From his Palmach days onwards, Zeevi was known as "Gandhi". In his youth, he had been lean and dark. He once dressed up as the Mahatma, and the nickname stuck. Yet he was the first to acknowledge that any affinity with the apostle of non-violence ended there. "There is nothing similar in our outlooks," he boasted. "We're 180 degrees apart."

He entered politics in 1988 at the head of the tiny Moledet ("Homeland") party, which was never more than a vehicle for his ideas. Its doctrine was the "transfer" of all Arabs from the West Bank and Gaza because there was no room for two nationalities between the Jordan and the sea. "We see the reality," he said. "Transfer is the most humane and just thing for the two peoples."
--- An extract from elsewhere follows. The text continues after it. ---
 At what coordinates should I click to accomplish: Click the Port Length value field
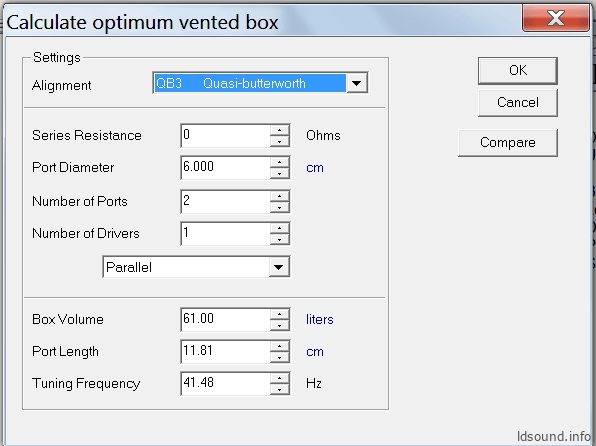point(226,351)
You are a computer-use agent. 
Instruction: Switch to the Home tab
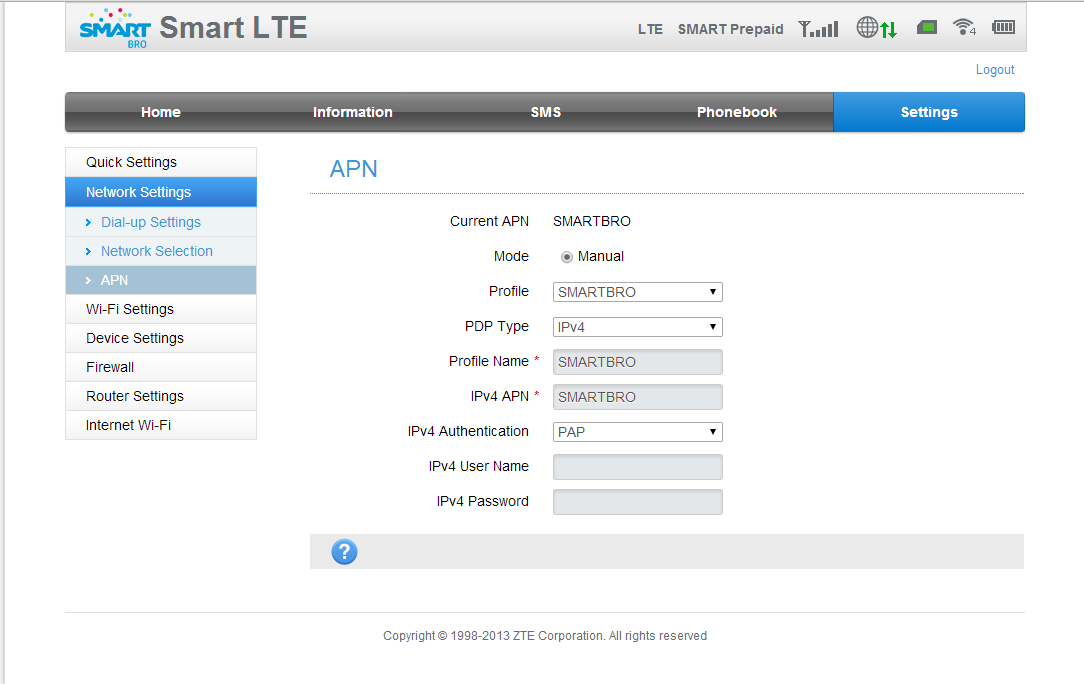tap(160, 112)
He never, of course, asked the Arabs. As a fifth-generation sabra, born in Jerusalem, he knew them well, their towns and villages, names and clans, but as objects not subjects, as obstacles to Zionist nation-building. It was only because Moledet did not explicitly call for the expulsion of Israel's own Arab citizens that the party was not banned under anti-racism laws.

In parliament, Zeevi revelled in speaking his mind. He accused President George Bush senior of preparing the ground for a second Holocaust; he branded an American ambassador, Martin Indyk, a "Jewboy"; and Yasser Arafat "Hitler incarnate". When Israel began handing parts of the West Bank to Palestinian rule, he vowed to shoot the first Palestinian policeman who tried to stop him.

Rechavam Zeevi was born in Jerusalem in 1926 into a poor religious family. His father was a Hassidic rabbi, but also the secretary of the Jewish Workers' Council. The younger Zeevi drifted away from strict observance of Jewish law, joining a Labour youth movement and then the Palmach, where his first mission was to blow up a British railway line in northern Palestine.

As a boy, he hiked the length and breadth of the land, claiming to know every hill and track. As a commander, he taught his men the same love of landscape. "A soldier who knows his country well and loves it," he said, "who knows its past and its history, becomes a better fighter." He named his eldest child Palmach, and a daughter Massada, after the site of the first-century Jewish zealots' last stand against the Romans.

A military career came naturally to him. It was, he explained, not just a profession but "a complete identification with a purpose". As the ruthless chief of central command after the 1967 war, he kept a lion cub in his West Bank headquarters. Legend has it that when a barking dog disturbed a staff meeting, the major-general went outside and shot it.

Typically, as a minister, Zeevi rejected advice to vary his habits, change hotels when he came to Jerusalem for Knesset sessions from his home in Ramat Hasharon, near Tel Aviv. He kept his room at the Hyatt, breakfasted on the dot, and spurned the very idea of a bodyguard. He was ambushed yesterday in his hotel by gunmen. It was a soldier's death, but a soldier in mufti, unarmed and, as it proved, defenceless.